Could you give the lines from the one containing "You are a GUI" up to and including the one containing "Task: Open the downloads arrow icon" as a numbered list, skipping any blank lines?
※ ※ ※
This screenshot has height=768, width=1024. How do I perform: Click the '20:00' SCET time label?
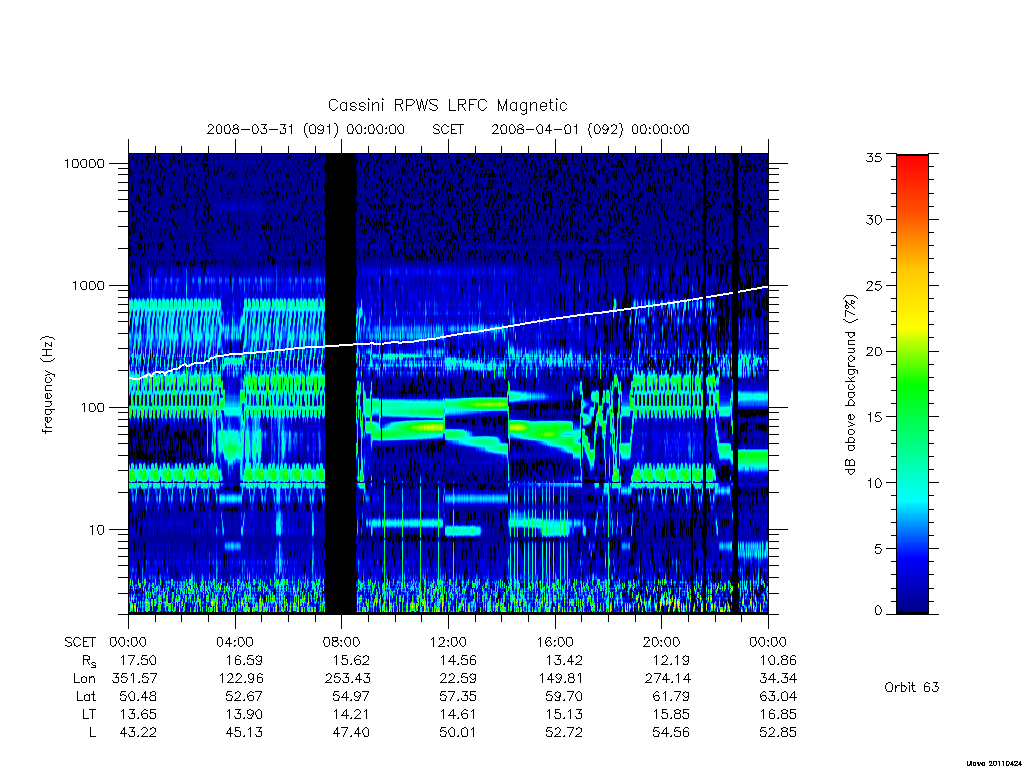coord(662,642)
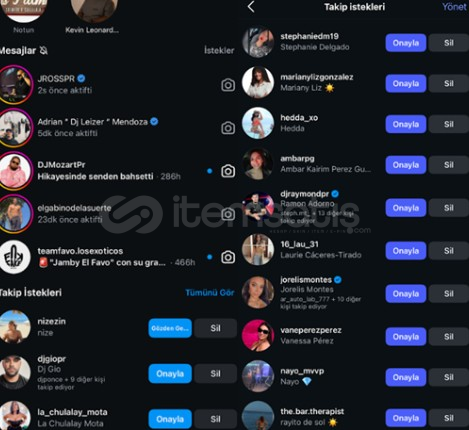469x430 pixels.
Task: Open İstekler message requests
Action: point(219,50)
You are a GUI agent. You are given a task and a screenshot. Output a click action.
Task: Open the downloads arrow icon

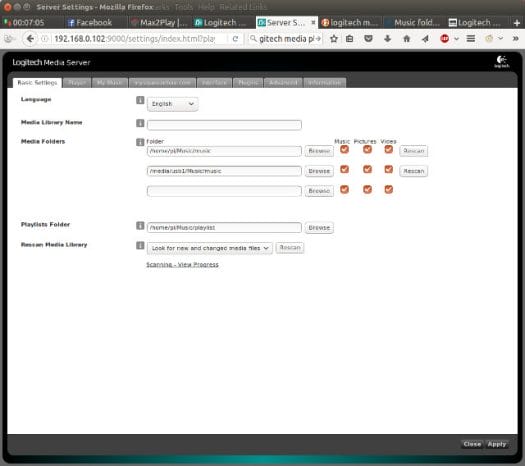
※ ※ ※
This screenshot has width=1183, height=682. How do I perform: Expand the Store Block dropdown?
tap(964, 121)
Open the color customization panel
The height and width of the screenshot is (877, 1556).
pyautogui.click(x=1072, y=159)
※ ※ ※
OUTPUT FOR THIS TASK ->
1. You are a GUI agent. You are given a task and a screenshot. Output a click action.
2. Task: Open the downloads arrow icon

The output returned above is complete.